Here are 5 of the most extreme proposals in the budget from the RSC, of which roughly two-thirds of Republicans in Congress are members:

1. Raise the retirement age to 70. The RSC budget would delay eligibility for Medicare and Social Security benefits to age 70, while calculating cost-of-living adjustments using chained CPI, which cuts benefits by $1300 a year for each recipient. Raising the eligibility age for Medicare would force seniors to pay $11.4 billion in extra costs.

2. Reinstate Bush tax cuts. Bush-era tax cuts for the wealthiest Americans have greatly exacerbated income inequality while doing little for economic growth. As such, President Obama allowed the tax cuts for people making over $450,000 a year to expire at the end of 2012. The RSC would reintroduce those tax cuts, eliminating $823 billion in revenue and adding $950 billion back into the deficit over ten years.

3. Freeze all spending for four years. In order to meet the fantastical goal of eliminating the deficit in four years, the RSC budget would cap all discretionary spending to $950 billion, allegedly close to 2008 spending levels but actually around $100 billion less when adjusted for inflation. It would then freeze all discretionary spending at that level until 2017, when the budget would supposedly be balanced.

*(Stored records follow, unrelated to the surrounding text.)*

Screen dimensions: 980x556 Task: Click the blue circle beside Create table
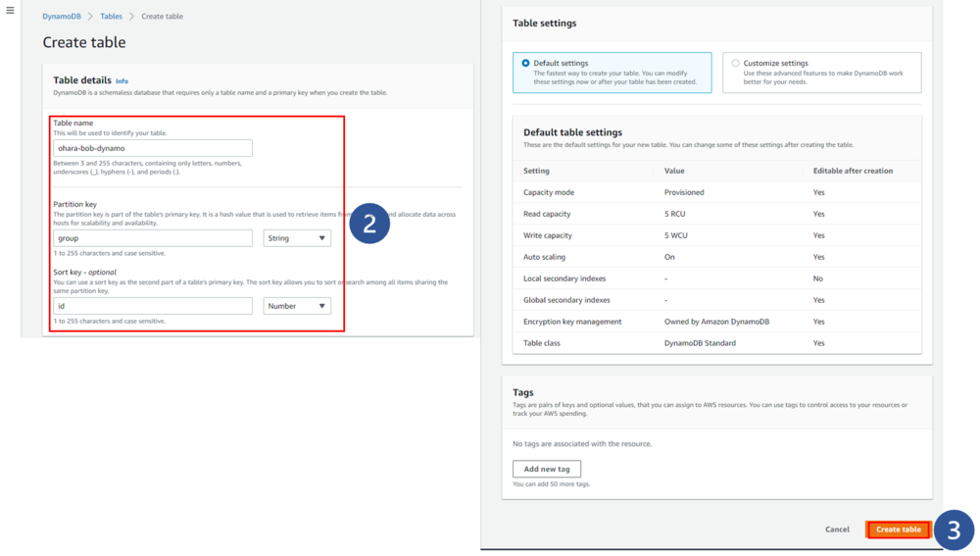pyautogui.click(x=955, y=530)
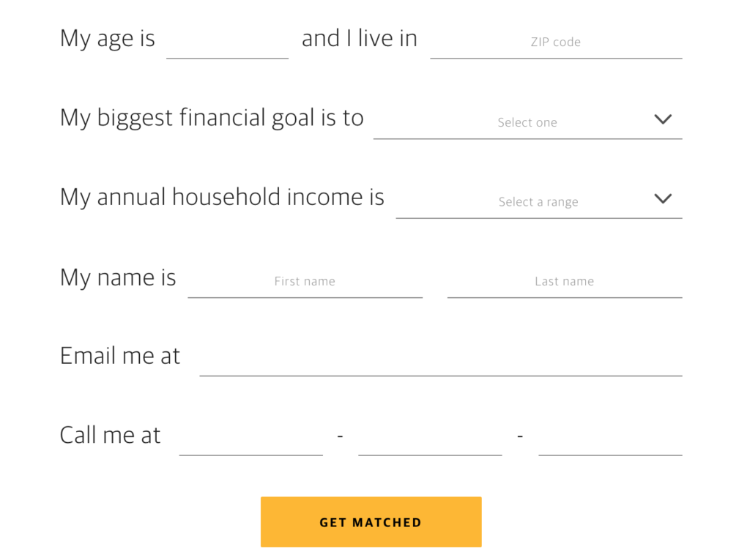Viewport: 750px width, 560px height.
Task: Click the 'My age is' label
Action: tap(108, 38)
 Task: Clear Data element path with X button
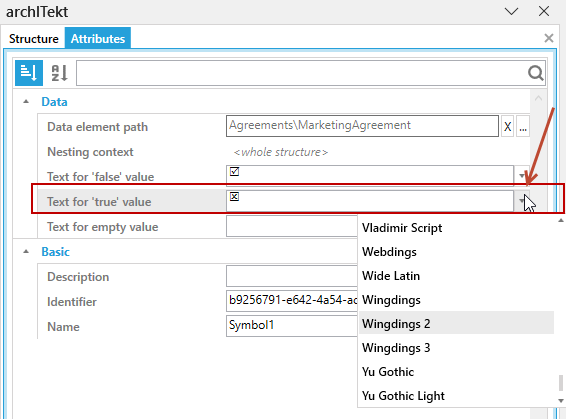[508, 127]
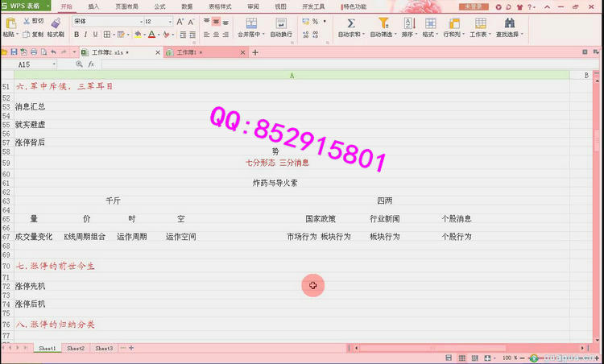Click the formula bar input field

[x=322, y=64]
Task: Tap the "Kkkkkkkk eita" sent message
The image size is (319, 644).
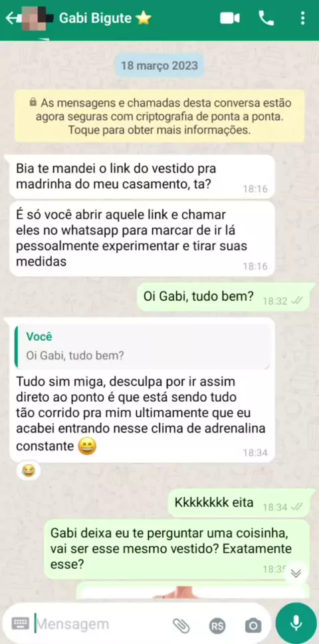Action: point(239,504)
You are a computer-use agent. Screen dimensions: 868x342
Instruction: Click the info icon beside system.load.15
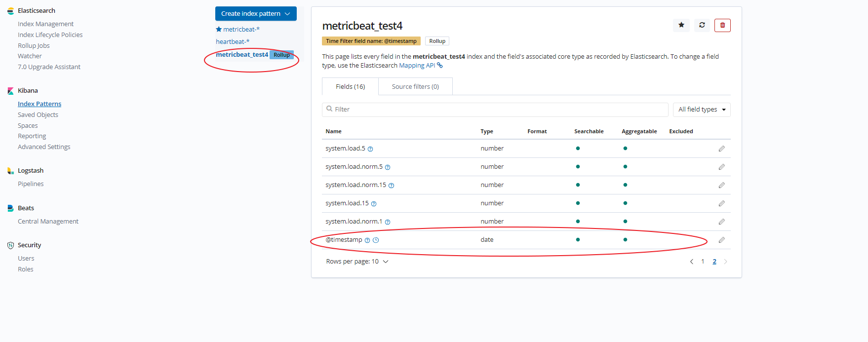(x=374, y=204)

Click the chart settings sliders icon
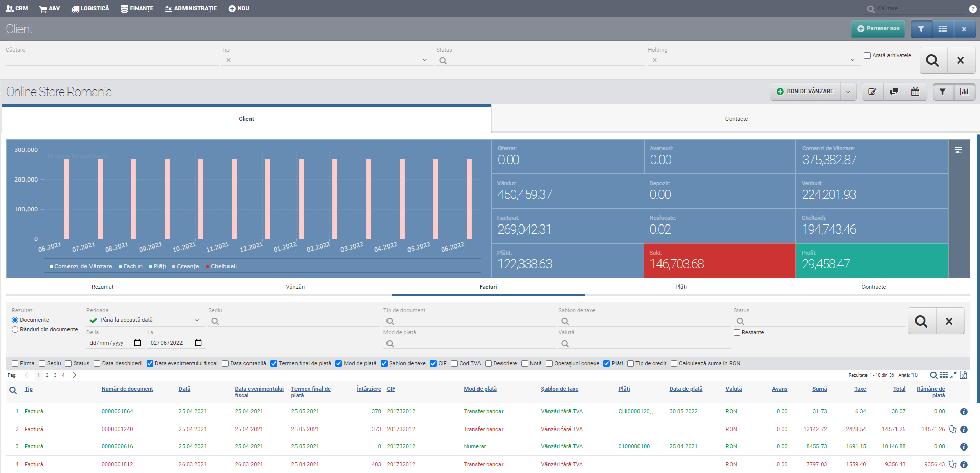tap(959, 150)
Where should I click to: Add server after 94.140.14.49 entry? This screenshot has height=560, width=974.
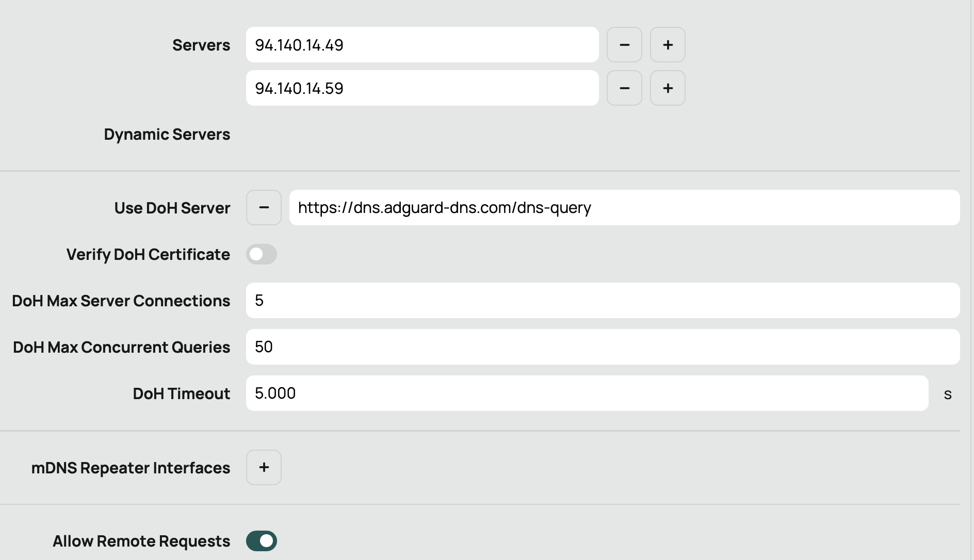(668, 45)
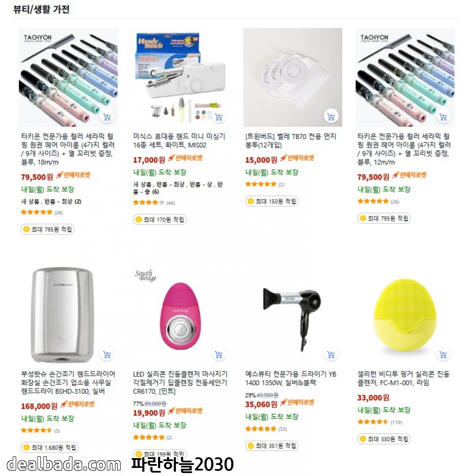Open 부성핫슈 손건조기 BSHD-3100 product title
The image size is (460, 476).
click(68, 382)
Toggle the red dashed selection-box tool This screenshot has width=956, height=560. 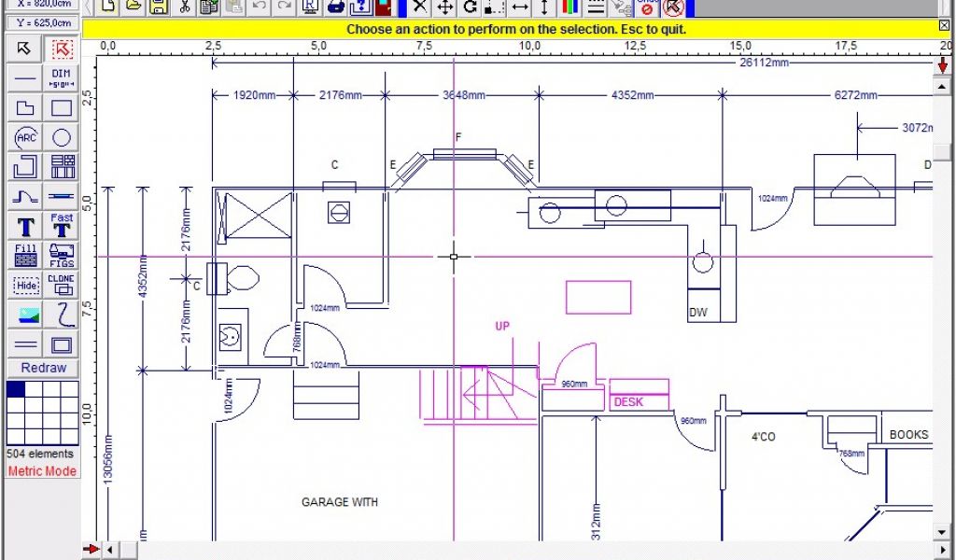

4. Eliminates the National Labor Relations Board, the National Endowment for the Arts, and Public Broadcasting. The RSC budget entirely does away with the NLRB, which oversees labor practices, the Corporation for Public Broadcasting, which the budget states is a “government-supported media outlet” against the principles of “a free society,” and the National Endowment for the Arts, which is “an inappropriate function of the federal government and is nowhere justified in the Constitution.”

5. Repeal Obamacare. The House has wasted more than 30 votes trying to repeal the Affordable Care Act, undeterred by public opinion or a Supreme Court decision. Still, the RSC budget would repeal Obamacare, kicking more than 30 million Americans off their insurance and once again allowing insurance companies to discriminate against people with pre-existing conditions.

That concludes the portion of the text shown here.